Task objective >> Transcribe, word for word and with nothing extra, the line containing "Select Cuisine de tradition category" and each line that comes after it in the entries.

Input >>
----------

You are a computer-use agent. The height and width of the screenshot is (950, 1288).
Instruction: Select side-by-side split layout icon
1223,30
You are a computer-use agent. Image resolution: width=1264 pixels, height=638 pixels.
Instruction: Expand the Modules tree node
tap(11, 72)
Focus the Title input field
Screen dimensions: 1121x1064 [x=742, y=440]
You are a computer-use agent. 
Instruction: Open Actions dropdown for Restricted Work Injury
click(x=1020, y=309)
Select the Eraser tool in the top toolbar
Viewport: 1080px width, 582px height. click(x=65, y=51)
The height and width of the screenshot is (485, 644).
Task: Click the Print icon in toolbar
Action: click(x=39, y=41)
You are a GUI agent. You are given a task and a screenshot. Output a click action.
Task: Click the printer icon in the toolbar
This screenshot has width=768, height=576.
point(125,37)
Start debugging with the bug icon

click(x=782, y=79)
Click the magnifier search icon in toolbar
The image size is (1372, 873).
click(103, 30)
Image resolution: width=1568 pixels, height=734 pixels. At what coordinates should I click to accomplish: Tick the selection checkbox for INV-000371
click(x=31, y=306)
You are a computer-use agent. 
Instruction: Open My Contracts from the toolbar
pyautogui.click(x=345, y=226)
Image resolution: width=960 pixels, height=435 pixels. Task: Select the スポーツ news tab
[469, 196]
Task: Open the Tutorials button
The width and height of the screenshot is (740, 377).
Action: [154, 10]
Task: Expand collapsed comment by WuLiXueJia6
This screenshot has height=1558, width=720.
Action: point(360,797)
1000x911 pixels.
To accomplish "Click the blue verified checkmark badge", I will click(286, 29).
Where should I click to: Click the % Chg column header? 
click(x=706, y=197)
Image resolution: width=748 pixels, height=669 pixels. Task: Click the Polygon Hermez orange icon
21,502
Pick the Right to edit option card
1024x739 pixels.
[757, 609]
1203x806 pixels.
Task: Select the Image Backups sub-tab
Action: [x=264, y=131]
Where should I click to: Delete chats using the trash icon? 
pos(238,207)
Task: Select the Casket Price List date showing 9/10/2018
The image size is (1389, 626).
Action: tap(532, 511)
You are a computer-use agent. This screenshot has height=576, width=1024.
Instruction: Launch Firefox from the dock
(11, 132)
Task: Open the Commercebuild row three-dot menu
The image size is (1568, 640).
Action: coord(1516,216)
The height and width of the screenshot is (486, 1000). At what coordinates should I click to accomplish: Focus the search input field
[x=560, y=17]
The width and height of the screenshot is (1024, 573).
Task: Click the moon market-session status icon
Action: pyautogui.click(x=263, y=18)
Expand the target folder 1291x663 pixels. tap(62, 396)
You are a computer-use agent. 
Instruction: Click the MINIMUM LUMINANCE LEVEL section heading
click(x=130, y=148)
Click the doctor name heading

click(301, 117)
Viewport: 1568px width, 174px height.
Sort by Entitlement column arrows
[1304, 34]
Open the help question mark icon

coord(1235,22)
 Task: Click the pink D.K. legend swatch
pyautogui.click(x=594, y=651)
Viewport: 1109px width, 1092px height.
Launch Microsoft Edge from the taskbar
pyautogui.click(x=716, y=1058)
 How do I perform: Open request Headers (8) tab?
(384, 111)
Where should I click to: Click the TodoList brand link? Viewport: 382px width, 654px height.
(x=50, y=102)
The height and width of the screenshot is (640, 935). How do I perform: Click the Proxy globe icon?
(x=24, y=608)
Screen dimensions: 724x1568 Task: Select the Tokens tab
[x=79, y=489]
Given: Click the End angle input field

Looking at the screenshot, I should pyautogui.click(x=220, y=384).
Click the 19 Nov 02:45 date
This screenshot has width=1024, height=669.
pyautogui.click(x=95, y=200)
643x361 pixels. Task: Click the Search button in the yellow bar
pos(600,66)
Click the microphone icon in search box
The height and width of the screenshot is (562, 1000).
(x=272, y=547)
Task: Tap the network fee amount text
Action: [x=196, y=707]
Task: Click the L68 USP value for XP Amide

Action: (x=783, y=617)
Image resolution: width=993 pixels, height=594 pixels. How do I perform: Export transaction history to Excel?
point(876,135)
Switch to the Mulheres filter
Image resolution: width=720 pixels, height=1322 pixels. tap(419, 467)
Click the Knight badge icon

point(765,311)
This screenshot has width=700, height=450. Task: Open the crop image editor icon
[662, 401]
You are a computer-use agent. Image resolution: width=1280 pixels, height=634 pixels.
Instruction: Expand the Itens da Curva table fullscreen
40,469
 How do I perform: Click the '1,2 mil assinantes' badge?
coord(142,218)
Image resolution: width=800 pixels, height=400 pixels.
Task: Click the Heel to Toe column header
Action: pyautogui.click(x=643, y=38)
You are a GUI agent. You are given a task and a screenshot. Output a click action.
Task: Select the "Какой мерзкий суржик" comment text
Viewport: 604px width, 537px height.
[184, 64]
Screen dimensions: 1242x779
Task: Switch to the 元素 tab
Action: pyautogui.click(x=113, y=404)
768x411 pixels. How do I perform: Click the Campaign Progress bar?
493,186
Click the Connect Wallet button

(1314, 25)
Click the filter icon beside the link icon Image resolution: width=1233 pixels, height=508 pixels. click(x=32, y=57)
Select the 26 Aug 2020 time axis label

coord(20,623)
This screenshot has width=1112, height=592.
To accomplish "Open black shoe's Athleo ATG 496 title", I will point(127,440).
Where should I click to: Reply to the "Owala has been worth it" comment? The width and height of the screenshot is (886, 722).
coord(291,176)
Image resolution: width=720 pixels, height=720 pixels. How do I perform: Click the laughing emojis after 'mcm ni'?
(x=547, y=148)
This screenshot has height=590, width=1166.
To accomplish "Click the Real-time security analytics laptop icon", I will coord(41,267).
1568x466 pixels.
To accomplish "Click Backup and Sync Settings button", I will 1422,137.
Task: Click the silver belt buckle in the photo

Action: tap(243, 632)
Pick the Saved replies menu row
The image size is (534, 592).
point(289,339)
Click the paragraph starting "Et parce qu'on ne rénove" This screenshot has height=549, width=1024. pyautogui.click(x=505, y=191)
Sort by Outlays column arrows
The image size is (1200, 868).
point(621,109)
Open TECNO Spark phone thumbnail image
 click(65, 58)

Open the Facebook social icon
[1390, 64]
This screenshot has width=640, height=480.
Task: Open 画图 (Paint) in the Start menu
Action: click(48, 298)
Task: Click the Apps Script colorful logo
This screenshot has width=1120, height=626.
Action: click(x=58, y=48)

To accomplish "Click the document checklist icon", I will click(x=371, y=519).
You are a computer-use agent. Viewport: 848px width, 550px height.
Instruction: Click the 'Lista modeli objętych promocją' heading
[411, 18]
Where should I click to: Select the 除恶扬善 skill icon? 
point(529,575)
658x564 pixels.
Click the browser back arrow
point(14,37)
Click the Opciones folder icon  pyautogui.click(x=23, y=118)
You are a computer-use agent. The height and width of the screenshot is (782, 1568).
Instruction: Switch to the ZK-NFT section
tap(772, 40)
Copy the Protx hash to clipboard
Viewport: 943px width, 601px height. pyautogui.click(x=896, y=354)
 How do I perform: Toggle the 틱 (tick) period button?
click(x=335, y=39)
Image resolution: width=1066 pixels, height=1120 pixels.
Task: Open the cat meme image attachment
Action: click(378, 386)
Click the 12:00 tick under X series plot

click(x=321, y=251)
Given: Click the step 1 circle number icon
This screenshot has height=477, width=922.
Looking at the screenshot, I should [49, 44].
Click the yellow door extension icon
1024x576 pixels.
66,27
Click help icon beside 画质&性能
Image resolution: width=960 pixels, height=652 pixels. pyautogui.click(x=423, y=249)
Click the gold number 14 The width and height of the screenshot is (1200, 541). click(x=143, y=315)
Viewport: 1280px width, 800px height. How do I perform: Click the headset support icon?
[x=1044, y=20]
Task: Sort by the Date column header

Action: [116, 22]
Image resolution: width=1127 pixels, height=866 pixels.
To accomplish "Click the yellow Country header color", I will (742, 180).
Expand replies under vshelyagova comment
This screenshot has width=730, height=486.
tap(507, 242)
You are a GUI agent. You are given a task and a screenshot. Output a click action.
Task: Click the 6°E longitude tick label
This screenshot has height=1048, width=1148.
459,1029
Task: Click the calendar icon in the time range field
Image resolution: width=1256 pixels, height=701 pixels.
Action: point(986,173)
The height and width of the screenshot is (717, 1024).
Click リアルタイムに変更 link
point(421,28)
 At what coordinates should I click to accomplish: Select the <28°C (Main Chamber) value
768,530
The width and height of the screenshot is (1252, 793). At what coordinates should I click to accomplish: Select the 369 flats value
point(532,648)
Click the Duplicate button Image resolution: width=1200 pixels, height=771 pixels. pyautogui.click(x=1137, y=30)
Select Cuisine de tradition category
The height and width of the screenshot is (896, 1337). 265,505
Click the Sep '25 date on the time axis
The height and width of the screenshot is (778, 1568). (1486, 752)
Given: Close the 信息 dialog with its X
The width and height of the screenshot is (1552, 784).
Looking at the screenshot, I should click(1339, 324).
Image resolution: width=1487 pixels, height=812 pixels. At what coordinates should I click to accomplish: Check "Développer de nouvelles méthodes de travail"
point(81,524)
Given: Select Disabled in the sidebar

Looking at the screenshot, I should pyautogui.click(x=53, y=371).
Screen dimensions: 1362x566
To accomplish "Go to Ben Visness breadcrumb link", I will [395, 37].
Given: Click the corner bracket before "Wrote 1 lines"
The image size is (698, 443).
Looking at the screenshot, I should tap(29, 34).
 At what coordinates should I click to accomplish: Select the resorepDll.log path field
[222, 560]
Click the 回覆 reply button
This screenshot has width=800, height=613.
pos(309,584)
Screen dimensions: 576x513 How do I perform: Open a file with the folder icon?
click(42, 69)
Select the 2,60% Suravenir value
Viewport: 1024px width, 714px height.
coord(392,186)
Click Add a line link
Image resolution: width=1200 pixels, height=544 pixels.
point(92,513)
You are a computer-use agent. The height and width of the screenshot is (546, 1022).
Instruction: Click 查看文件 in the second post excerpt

----------

Answer section >>
Select Cuisine de tradition category
The height and width of the screenshot is (896, 1337). 265,505
Click the Sep '25 date on the time axis
The height and width of the screenshot is (778, 1568). (1486, 752)
Given: Close the 信息 dialog with its X
The width and height of the screenshot is (1552, 784).
Looking at the screenshot, I should click(1339, 324).
Image resolution: width=1487 pixels, height=812 pixels. At what coordinates should I click to accomplish: Check "Développer de nouvelles méthodes de travail"
point(81,524)
Given: Select Disabled in the sidebar

Looking at the screenshot, I should pyautogui.click(x=53, y=371).
Screen dimensions: 1362x566
To accomplish "Go to Ben Visness breadcrumb link", I will [395, 37].
Given: Click the corner bracket before "Wrote 1 lines"
The image size is (698, 443).
Looking at the screenshot, I should tap(29, 34).
 At what coordinates should I click to accomplish: Select the resorepDll.log path field
[222, 560]
Click the 回覆 reply button
This screenshot has width=800, height=613.
pos(309,584)
Screen dimensions: 576x513 How do I perform: Open a file with the folder icon?
click(42, 69)
Select the 2,60% Suravenir value
Viewport: 1024px width, 714px height.
coord(392,186)
Click Add a line link
Image resolution: width=1200 pixels, height=544 pixels.
point(92,513)
You are a computer-use agent. The height and width of the screenshot is (546, 1022).
Instruction: Click 查看文件 in the second post excerpt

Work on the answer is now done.